Using the listing below, set down each line from the line containing "This screenshot has width=1052, height=1016." through the line containing "The height and width of the screenshot is (693, 1280).", both ends included, exactly and with nothing added.

+-------+

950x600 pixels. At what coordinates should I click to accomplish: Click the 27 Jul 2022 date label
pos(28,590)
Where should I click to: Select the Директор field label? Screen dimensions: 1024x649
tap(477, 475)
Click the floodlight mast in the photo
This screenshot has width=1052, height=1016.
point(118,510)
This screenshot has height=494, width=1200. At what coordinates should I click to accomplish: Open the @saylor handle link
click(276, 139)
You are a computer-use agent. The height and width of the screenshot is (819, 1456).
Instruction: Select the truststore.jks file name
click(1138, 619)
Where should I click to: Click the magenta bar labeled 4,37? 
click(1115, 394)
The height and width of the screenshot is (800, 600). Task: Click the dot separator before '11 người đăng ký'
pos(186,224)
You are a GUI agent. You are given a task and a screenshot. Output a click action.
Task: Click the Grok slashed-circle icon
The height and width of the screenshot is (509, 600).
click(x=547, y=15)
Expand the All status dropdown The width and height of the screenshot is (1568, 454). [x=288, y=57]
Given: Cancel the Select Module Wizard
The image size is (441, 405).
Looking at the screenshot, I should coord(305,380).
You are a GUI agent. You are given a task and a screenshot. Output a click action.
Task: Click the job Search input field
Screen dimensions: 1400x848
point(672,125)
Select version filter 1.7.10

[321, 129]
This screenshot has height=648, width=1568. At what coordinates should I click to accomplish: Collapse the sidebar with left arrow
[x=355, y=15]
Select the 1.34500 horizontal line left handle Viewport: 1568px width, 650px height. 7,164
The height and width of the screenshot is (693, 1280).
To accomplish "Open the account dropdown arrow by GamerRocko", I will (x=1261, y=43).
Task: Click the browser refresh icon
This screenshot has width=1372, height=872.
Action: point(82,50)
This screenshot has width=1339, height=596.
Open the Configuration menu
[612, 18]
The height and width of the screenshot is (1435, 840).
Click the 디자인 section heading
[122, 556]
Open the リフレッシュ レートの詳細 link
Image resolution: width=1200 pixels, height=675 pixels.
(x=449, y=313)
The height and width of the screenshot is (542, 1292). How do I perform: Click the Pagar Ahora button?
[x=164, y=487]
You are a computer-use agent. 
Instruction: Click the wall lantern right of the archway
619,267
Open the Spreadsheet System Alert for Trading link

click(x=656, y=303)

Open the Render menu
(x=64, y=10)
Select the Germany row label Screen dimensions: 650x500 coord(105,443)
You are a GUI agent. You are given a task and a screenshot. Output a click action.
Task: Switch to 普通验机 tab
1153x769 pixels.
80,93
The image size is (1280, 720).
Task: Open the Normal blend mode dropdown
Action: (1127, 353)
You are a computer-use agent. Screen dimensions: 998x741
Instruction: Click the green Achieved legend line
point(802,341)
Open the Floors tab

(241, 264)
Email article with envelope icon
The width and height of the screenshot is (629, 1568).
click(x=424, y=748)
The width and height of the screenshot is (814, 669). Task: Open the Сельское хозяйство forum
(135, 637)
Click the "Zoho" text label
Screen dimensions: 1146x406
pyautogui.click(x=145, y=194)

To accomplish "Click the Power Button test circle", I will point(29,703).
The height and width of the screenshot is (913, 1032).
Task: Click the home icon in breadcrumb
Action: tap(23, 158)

+-------+

# WRITTEN ANSWER
This screenshot has width=1052, height=1016.
point(118,510)
This screenshot has height=494, width=1200. At what coordinates should I click to accomplish: Open the @saylor handle link
click(276, 139)
You are a computer-use agent. The height and width of the screenshot is (819, 1456).
Instruction: Select the truststore.jks file name
click(1138, 619)
Where should I click to: Click the magenta bar labeled 4,37? 
click(1115, 394)
The height and width of the screenshot is (800, 600). Task: Click the dot separator before '11 người đăng ký'
pos(186,224)
You are a GUI agent. You are given a task and a screenshot. Output a click action.
Task: Click the Grok slashed-circle icon
The height and width of the screenshot is (509, 600).
click(x=547, y=15)
Expand the All status dropdown The width and height of the screenshot is (1568, 454). [x=288, y=57]
Given: Cancel the Select Module Wizard
The image size is (441, 405).
Looking at the screenshot, I should coord(305,380).
You are a GUI agent. You are given a task and a screenshot. Output a click action.
Task: Click the job Search input field
Screen dimensions: 1400x848
point(672,125)
Select version filter 1.7.10

[321, 129]
This screenshot has height=648, width=1568. At what coordinates should I click to accomplish: Collapse the sidebar with left arrow
[x=355, y=15]
Select the 1.34500 horizontal line left handle Viewport: 1568px width, 650px height. 7,164
The height and width of the screenshot is (693, 1280).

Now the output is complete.